My Imprisoned Heart is a short drama-comedy film made in 2007 by the Make Your Mark in Film campaign. The screenplay was written by Judy Upton and stars Bella Heesom (Emma), Alex Falk (Jamie) and Deborah Bouchard (Avril). It was produced in ten five-minute segments.

==Plot==
The plot centres around a young woman named Emma (played By Bella Heesom) who has just split up with her fiance, Jamie (played by Alex Falk), after he cheated on her. Not sure how to cope with the pain and rejection and seeing Jamie with another girlfriend, Emma tricks Jamie into going into an abandoned warehouse filled with his possessions. Once inside, she locks him in indefinitely.

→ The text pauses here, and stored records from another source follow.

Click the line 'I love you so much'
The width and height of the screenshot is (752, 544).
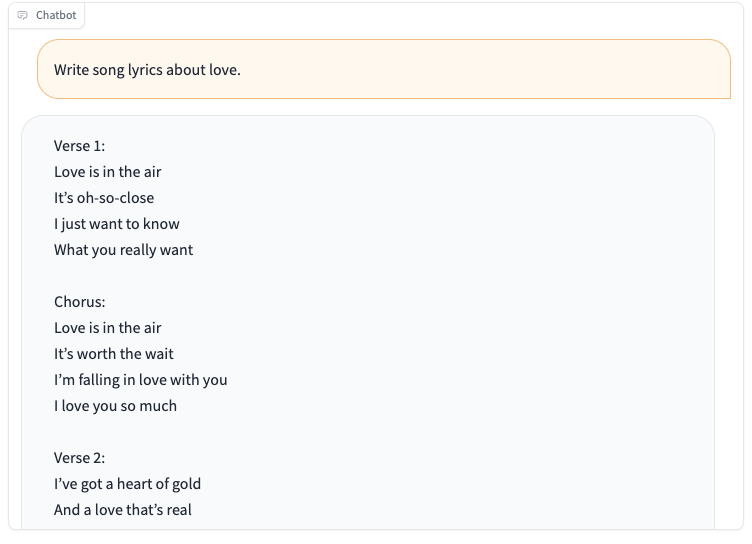point(115,406)
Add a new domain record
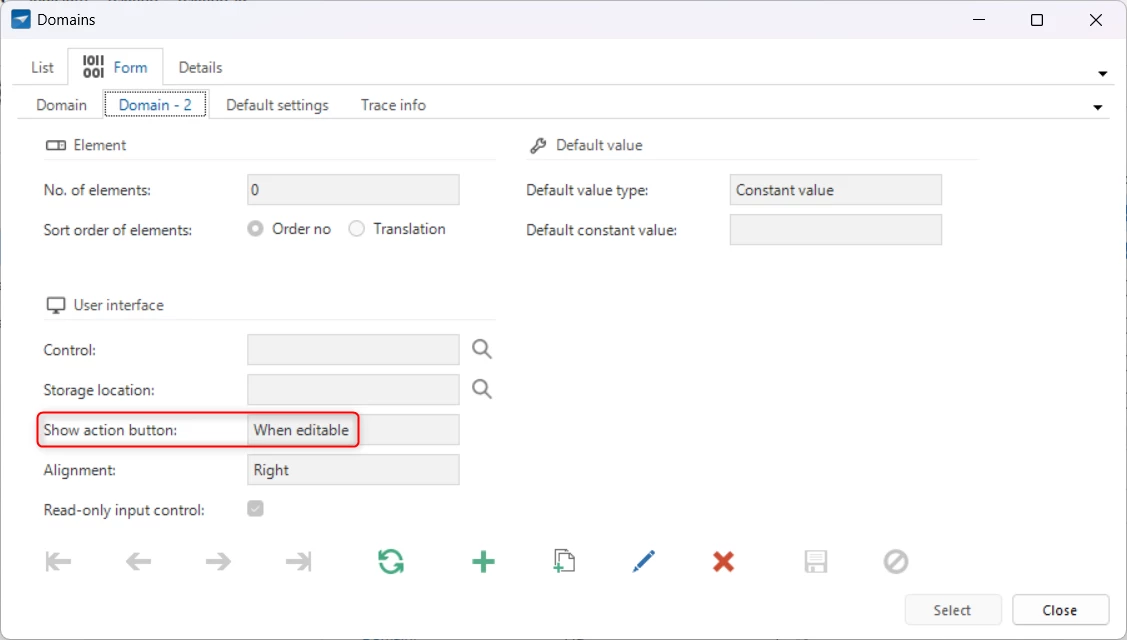Screen dimensions: 1127x640 coord(483,562)
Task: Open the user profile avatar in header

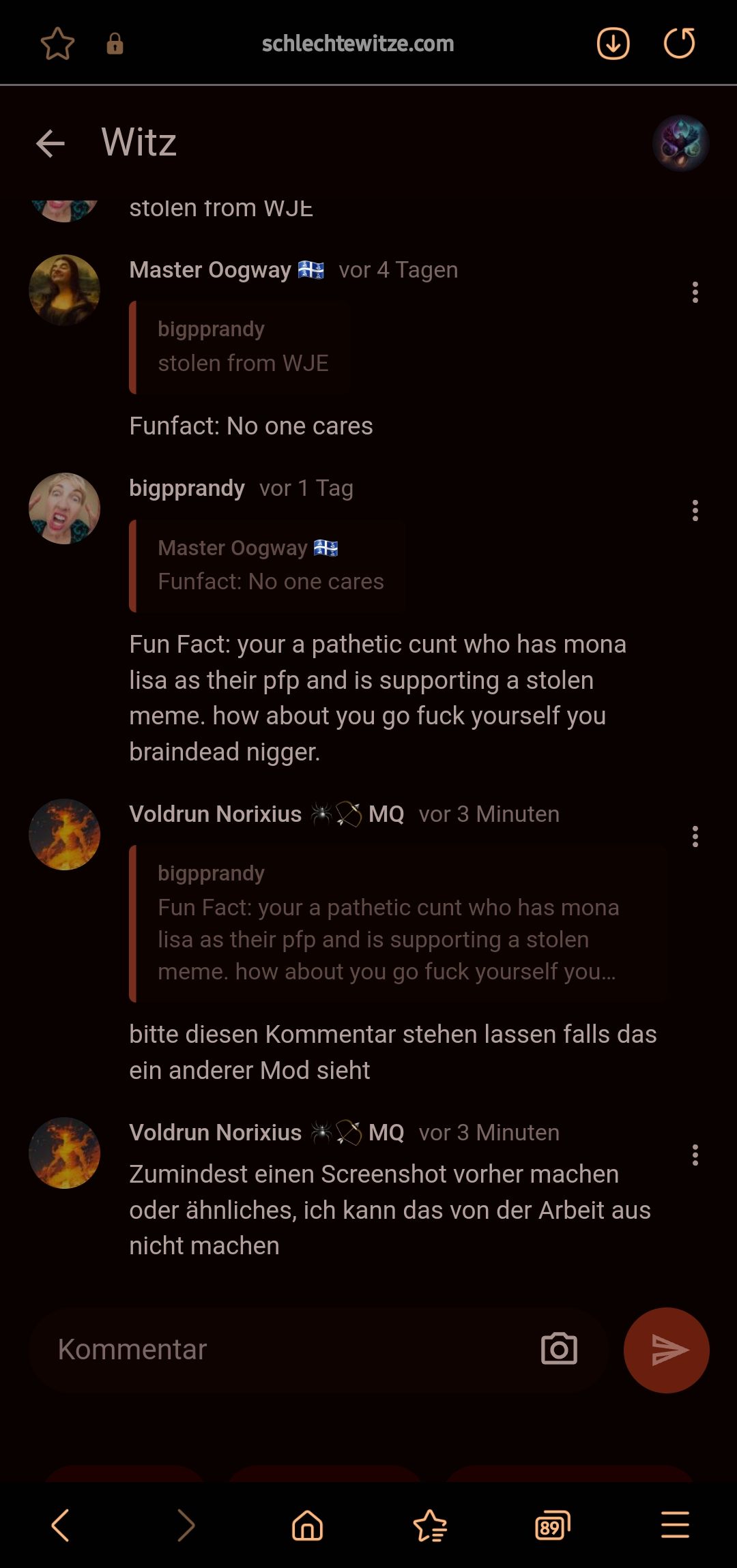Action: tap(680, 143)
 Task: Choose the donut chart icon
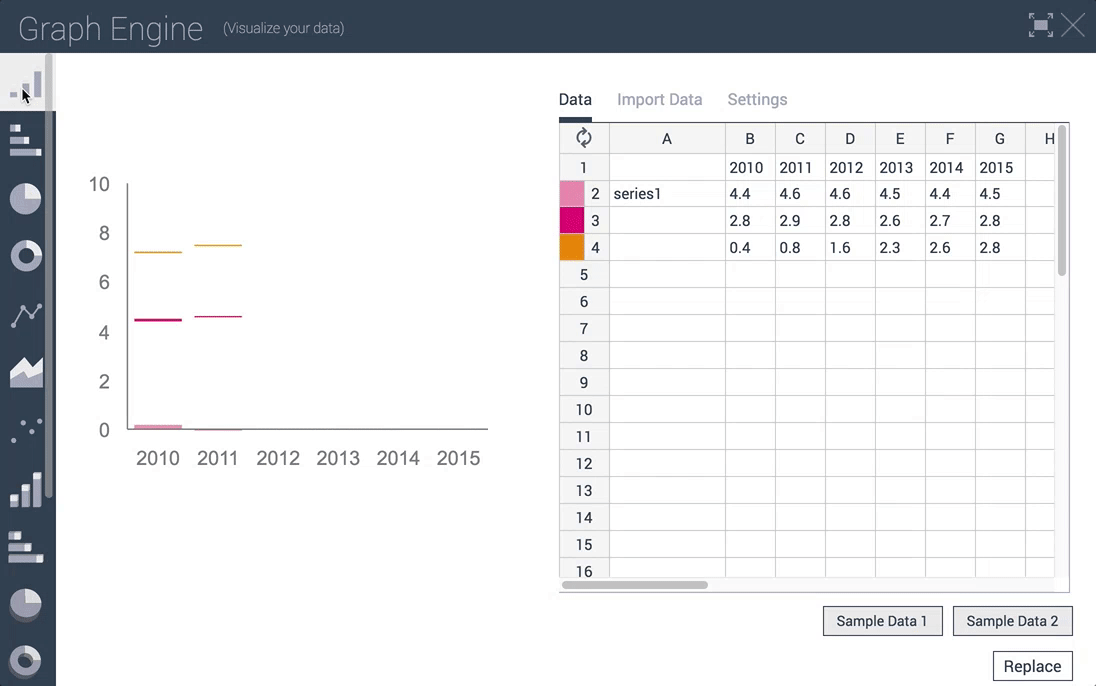click(x=26, y=256)
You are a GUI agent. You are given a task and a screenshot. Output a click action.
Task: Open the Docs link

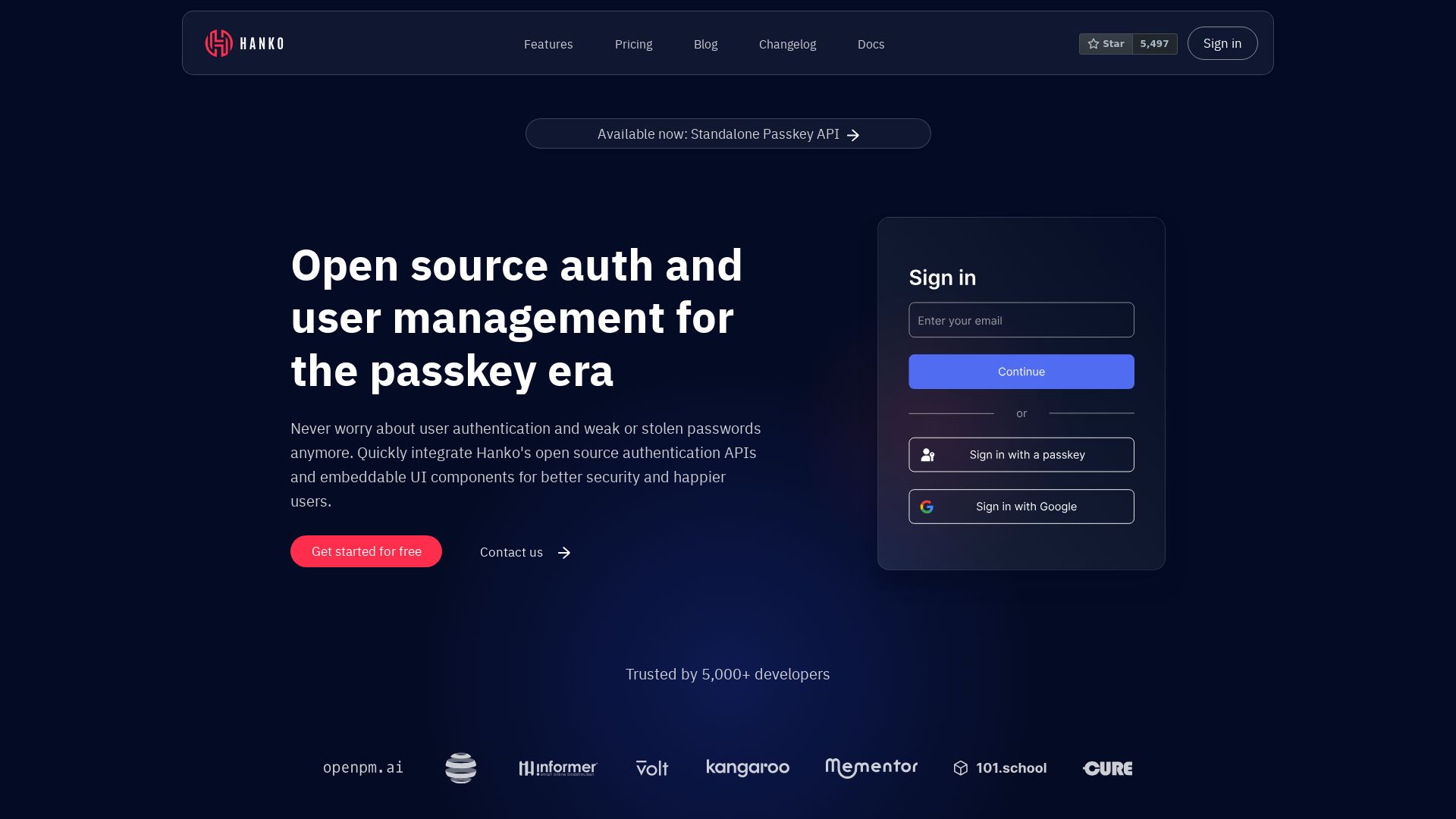(871, 44)
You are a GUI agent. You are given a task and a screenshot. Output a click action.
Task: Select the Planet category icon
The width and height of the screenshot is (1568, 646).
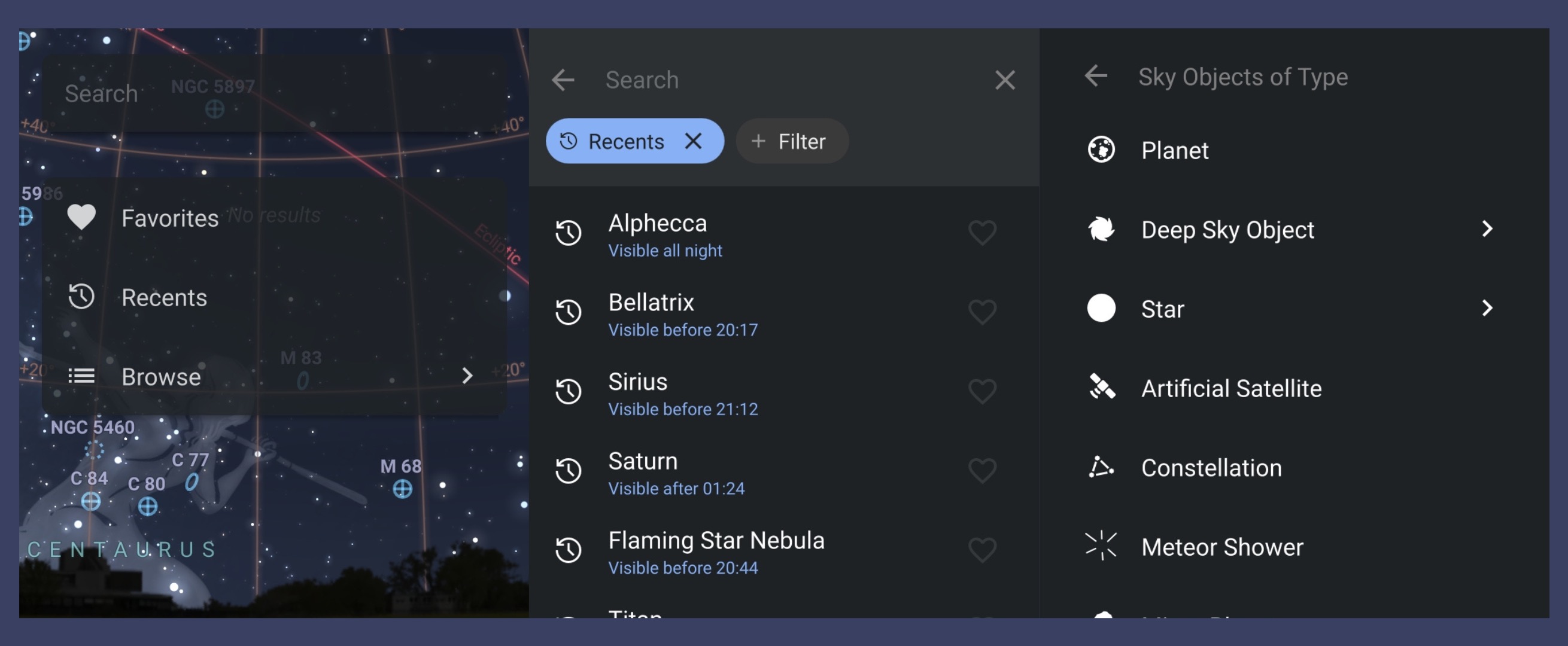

Using her expertise as a performance artist, Emma sets up a website and broadcasts Jamie's every move over a webcam to an audience of millions. The new phenomenon sweeps the nation's media; Emma becomes scared, and doesn't know how to end the revenge, which has got out of control. She asks her friend Avril (played by Deborah Bouchard) to help her get some money so they can leave the country. Just as they are about to let Jamie out, he tricks them and locks them back in the warehouse, broadcasting their movements over the internet.

== Release ==
The film premiered at the Edinburgh International Film Festival on August 22, 2007, and was later shown on Propeller TV.